Since the Lab’s earliest days, LLNL has only strengthened its reputation as a dominant force in supercomputing, boasting more of the world’s fastest computers than any other institution or computing center. For 70 years, LLNL scientists and researchers have used supercomputers to develop innovations in nuclear science, fusion energy, biosecurity, advanced manufacturing, climate modeling, space/astrophysics, earthquake and atmospheric release modeling, and even human health. Each new supercomputing system takes performance and scientific discovery to new heights and allows scientists to ask and answer questions they hadn’t been able to before.

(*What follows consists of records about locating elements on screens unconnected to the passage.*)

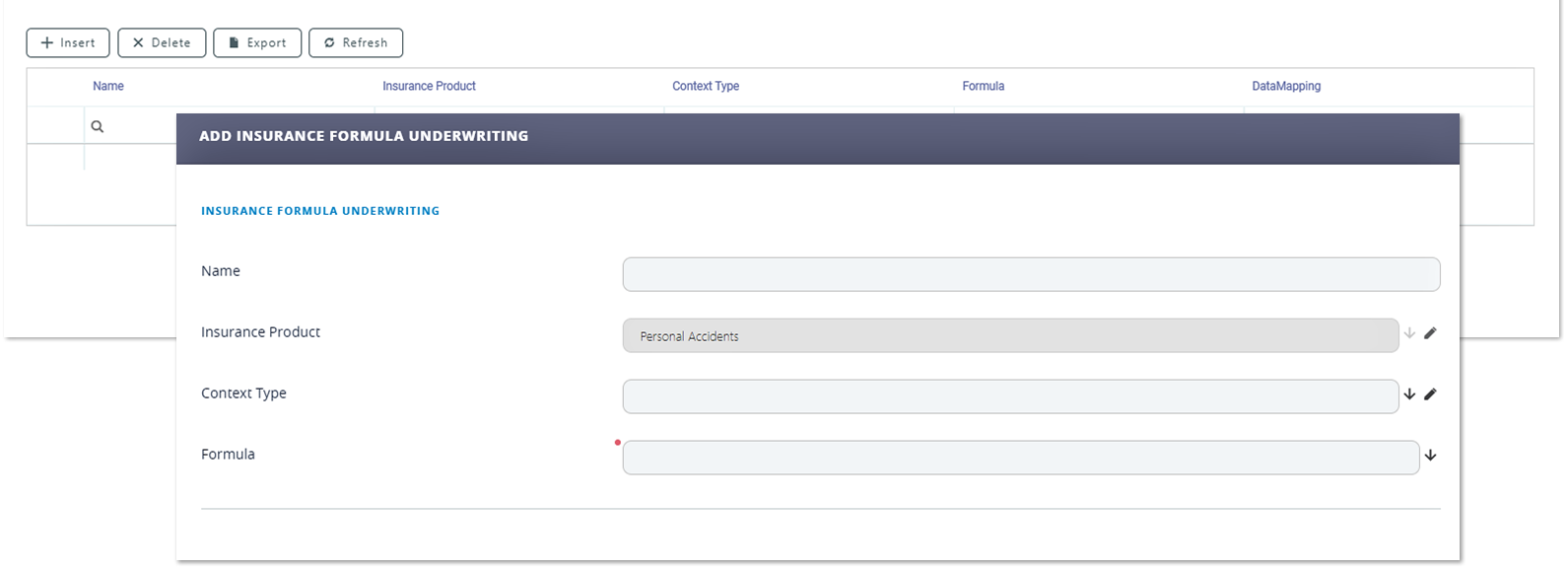The image size is (1568, 571).
Task: Sort by the Insurance Product column header
Action: pos(429,87)
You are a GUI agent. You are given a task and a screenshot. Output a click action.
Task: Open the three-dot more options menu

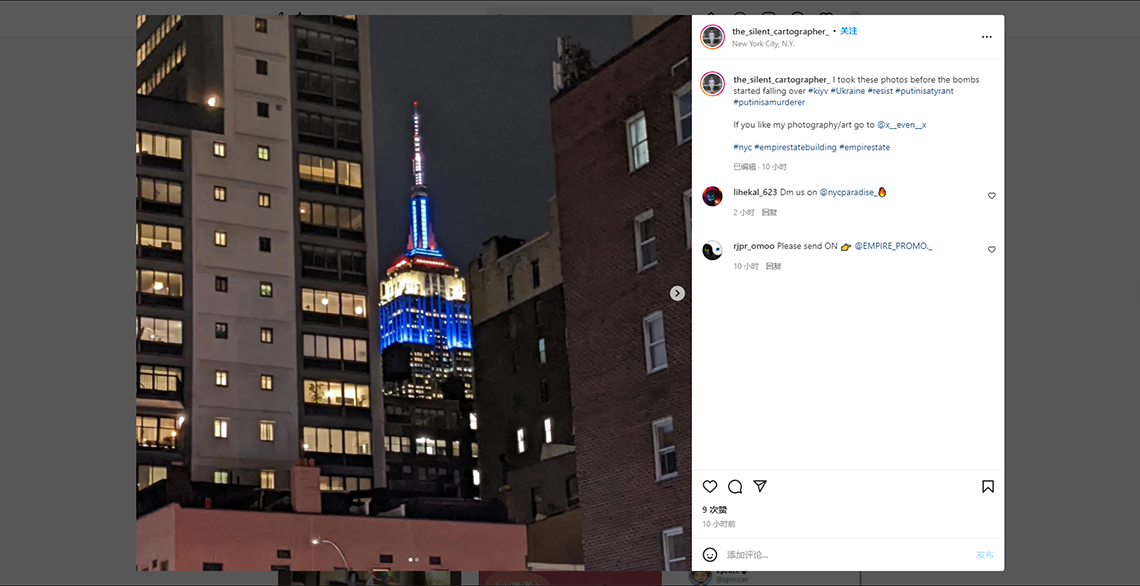coord(987,37)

Over the past three decades, supercomputers have become even more vital to the Lab’s core mission of ensuring the safety, security and reliability of the nation’s nuclear stockpile. A pivotal moment came in 1992 when the U.S. ceased underground nuclear testing and faced the challenge of maintaining its nuclear weapons stockpile without tests. This led to the creation of the Department of Energy’s Accelerated Strategic Computing Initiative (ASCI) program where new machines and increasingly better technologies would be needed to model and simulate the complex physics behind nuclear explosions. Under the leadership of former LLNL Advanced Simulation & Computing Program Director Michel McCoy and others, LLNL began pursuing this goal by exploring massively parallel computing, which marked a fundamental shift in supercomputing. The Lab worked to address technical challenges of running thousands of processors in parallel, managing enormous data sets and developing complex physics codes.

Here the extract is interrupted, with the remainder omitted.